Filosofia

L'edificio, dal punto di vista compositivo, presenta un impianto unitario composto da due corpi di diversa altezza (4 e 10 piani fuori terra), che si relazionano organicamente al contesto urbano più prossimo, ad ovest agli edifici più bassi e ad est agli edifici più alti ex Gescal.

Si attesta sul lotto lungo la via Engels, arretrandosi rispetto al filo proprietà e dal filo strada, in modo da attribuire un adeguato respiro all'area di ingresso. In relazione alla definizione del piano terra, gli affacci sulla pubblica via sono provvisti di ampie vetrature a tutta altezza, a riprodurre il senso di urbanità e permeabilità tipico della città consolidata.

Le unità immobiliari sono distribuite da due corpi scale collocati lato interno giardino condominiale; a partire dal piano primo fino al piano terzo sono previste n.4 unità immobiliari residenziali per ogni piano di uguale dimensione, dal piano quarto fino al nono n.2 unità immobiliari sempre di uguale dimensione.

I prospetti del nuovo edificio si basano compositivamente sulla volontà di mantenere una forte relazione col contesto sia nei suoi pieni, sia nei suoi vuoti.

L'idea progettuale si è posta l'obiettivo di realizzare un edificio compatto, con una composizione delle facciate sostanzialmente bidimensionale, a fronte della quale far leggere totalmente il volume nella sua interezza e unitarietà. La caratteristica di lavorare su 4 fronti (tipica proprio di queste zone), di non avere edifici in aderenza, anzi, avere attorno al medesimo grandi spazi ariosi, permette la possibilità di accentuare ancora di più una lettura del volume avendo grandi profondità di campo attorno ai 4 lati. Pertanto, le scelte linguistiche e compositive mutuano la propria matrice dal contesto prossimo sopra descritto ed in particolare si relazionano direttamente all'edificio di via Novara 195, nell'intenzione esplicita di realizzare un intervento di tipo unitario. Ne deriva l'uso dei medesimi materiali di rivestimento e cromie (lastre in gres di colori chiari e naturali), nonché un analogo trattamento dell'impaginato delle aperture misurato e regolare.
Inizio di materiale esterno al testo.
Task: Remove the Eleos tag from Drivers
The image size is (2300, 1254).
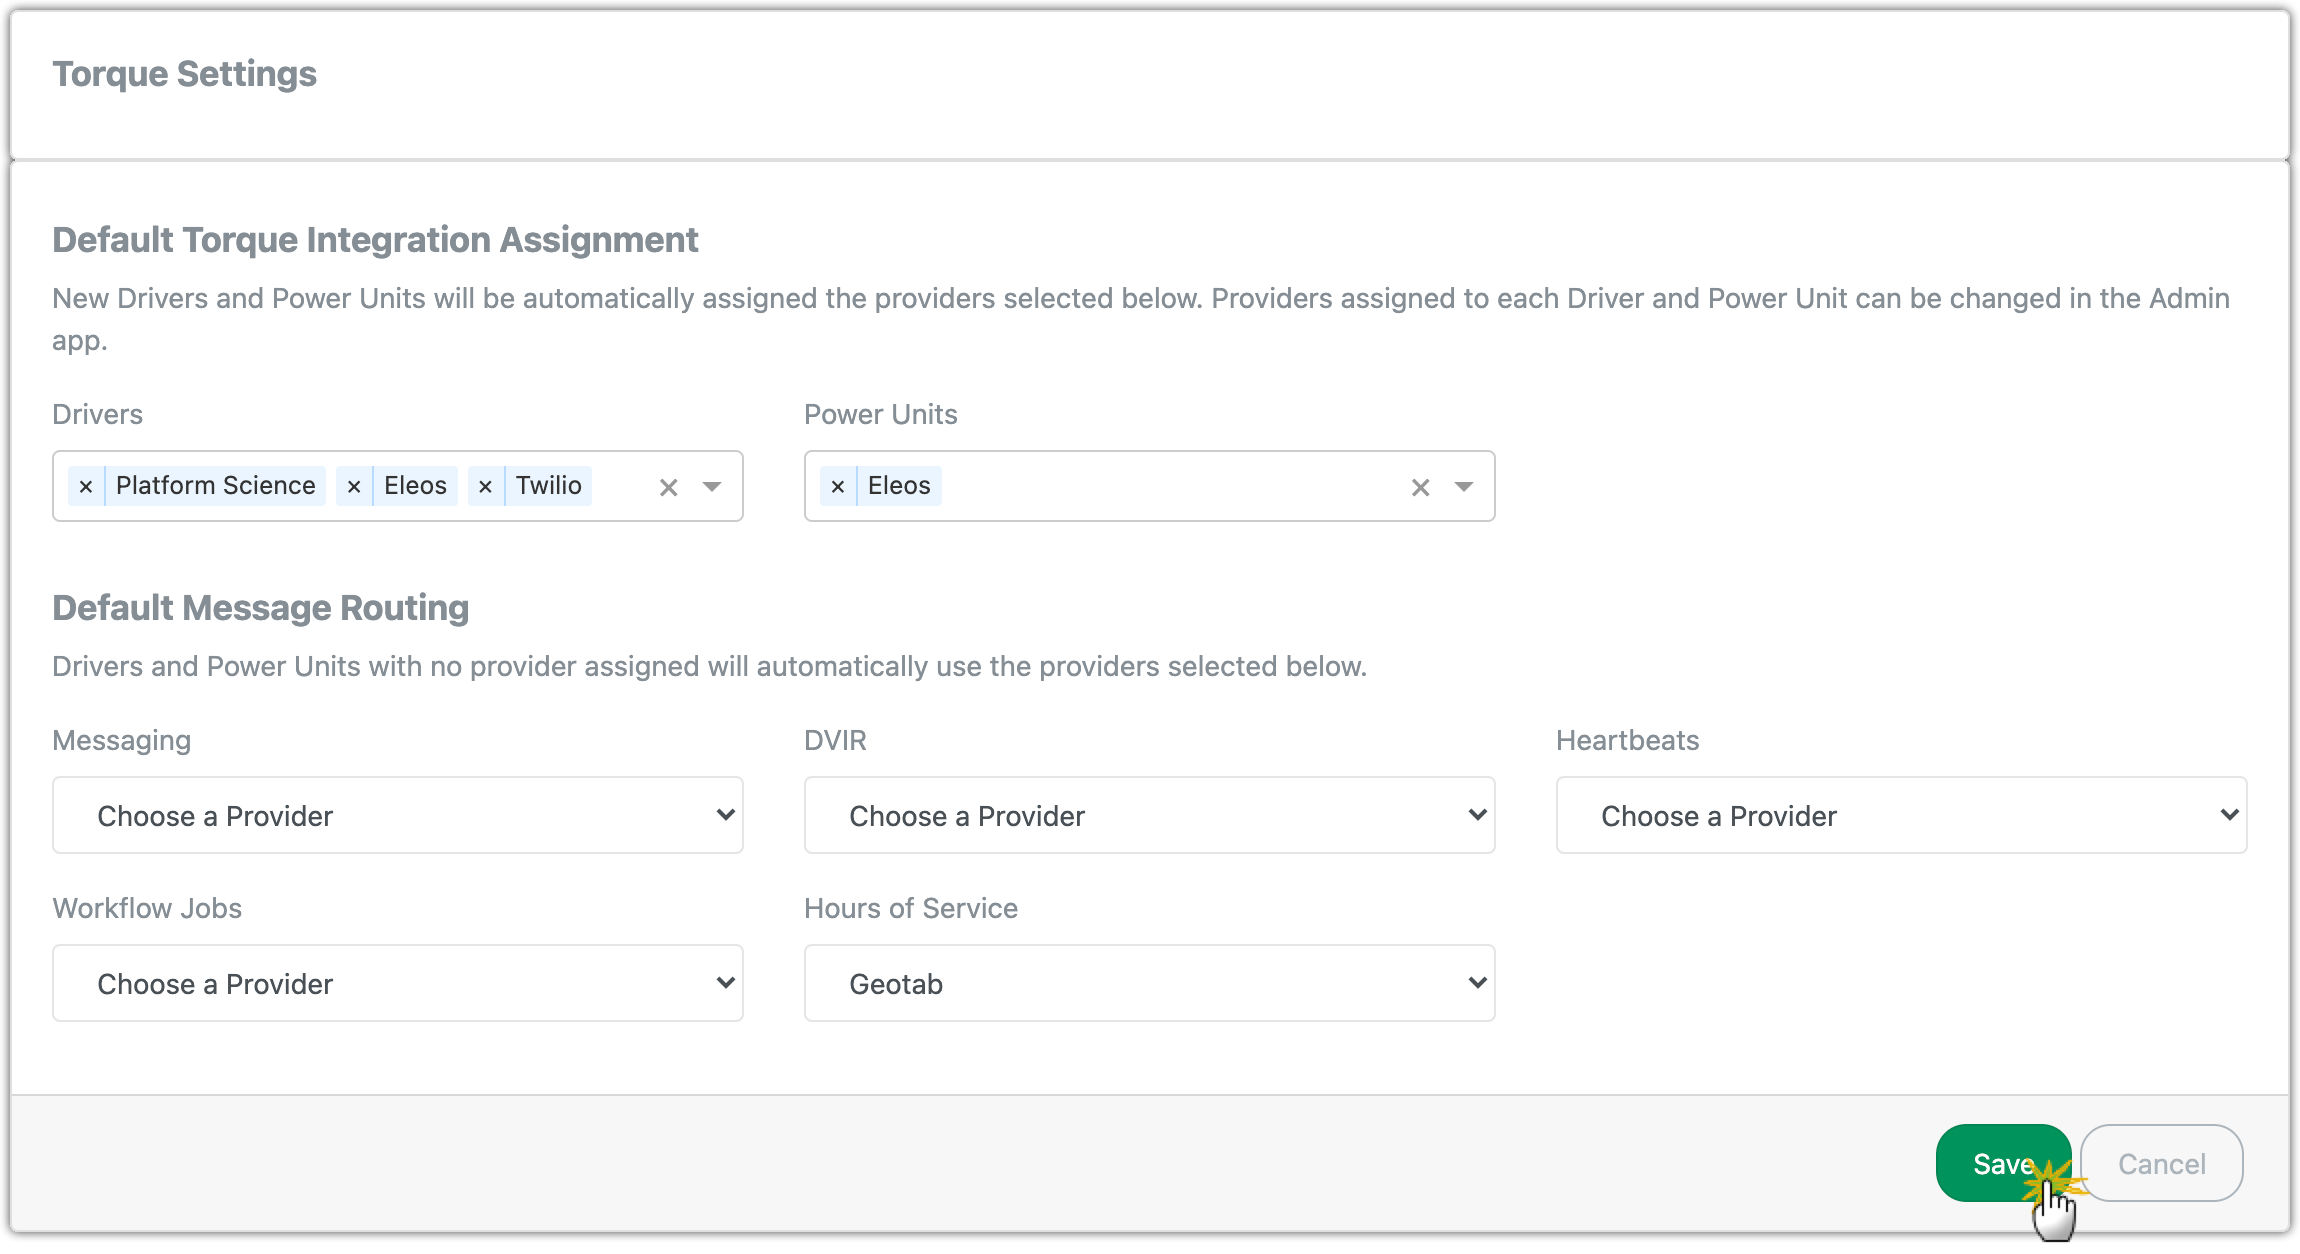Action: pos(354,486)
Tutte le facciate vengono contraddistinte da orditure lievemente leggibili, con le quali si desidera storicizzare uno dei concetti fondamentali delle case Gescal (intonaci marroni “graffiati”, nel loro caso, verticalmente).

Il prospetto su strada è caratterizzato da misurate simmetrie, che certamente non basano i propri assunti nel classicismo, ma al contrario, derivano da un modo pacato, lineare, intimo di relazionarsi col contesto tramite una serie di dettagli compositivi.

La scelta di realizzare piccoli balconi con aggetto molto contenuto (50 cm), muove appena la facciata, che conserva sostanzialmente una lettura di tipo bidimensionale, in coerenza con la logica architettonica complessiva del nuovo edificio rispetto al quartiere.

Il prospetto sul giardino condominiale mostra una maggior permeabilità in relazione al verde ed, in tal senso, è caratterizzato da ampi terrazzi in loggia rispetto alla facciata, analogamente al fronteggiante edificio di via Novara 195.

Entrambi i prospetti principali sono caratterizzati da elementi di rivestimento verticale a vegetazione rampicante a bassa manutenzione su sistema a cavi tesi (Parthenocissus tricuspidate), in linea con la tradizione milanese dell'inverdimento parietale di alcune architetture moderne.

Al piano terra, in esterno, si delinea l'ampio giardino condominiale a disegno organico accessibile sia dall'edificio che direttamente da strada ed il cancello carraio di accesso alla rampa, anch'esso arretrato rispetto al filo proprietà.

Gli ampi spazi esterni condominiali presentano aree pedonali pavimentate e più sedute integrate al disegno degli spazi verdi a giardino, che è caratterizzato da una molteplicità di specie ed essenze arboree e arbustive la cui scelta nasce da un'attenta valutazione della situazione pedologica, orografica e climatica in cui si opera, nonché dello spazio a disposizione per le piante in funzione delle dimensioni che gli esemplari assumeranno a maturità vegetativa.

Per la scelta delle specie autoctone si è fatto riferimento alla vegetazione tipica inclusa anche all'interno del sistema dei Parchi. Con le essenze incluse nello specifico progetto del verde, si è voluto perseguire l'obiettivo di mantenere un giardino condominiale permeabile a schema libero, autoctono nelle sue essenze principali (alberi), ma anche caratterizzato da qualche arbusto dal particolare profumo e caratteristica. Ulteriori essenze arbustive, rampicanti e non, saranno piantumate al fine di creare un'alternanza di macchie arbustive e spazi aperti lasciati a prato.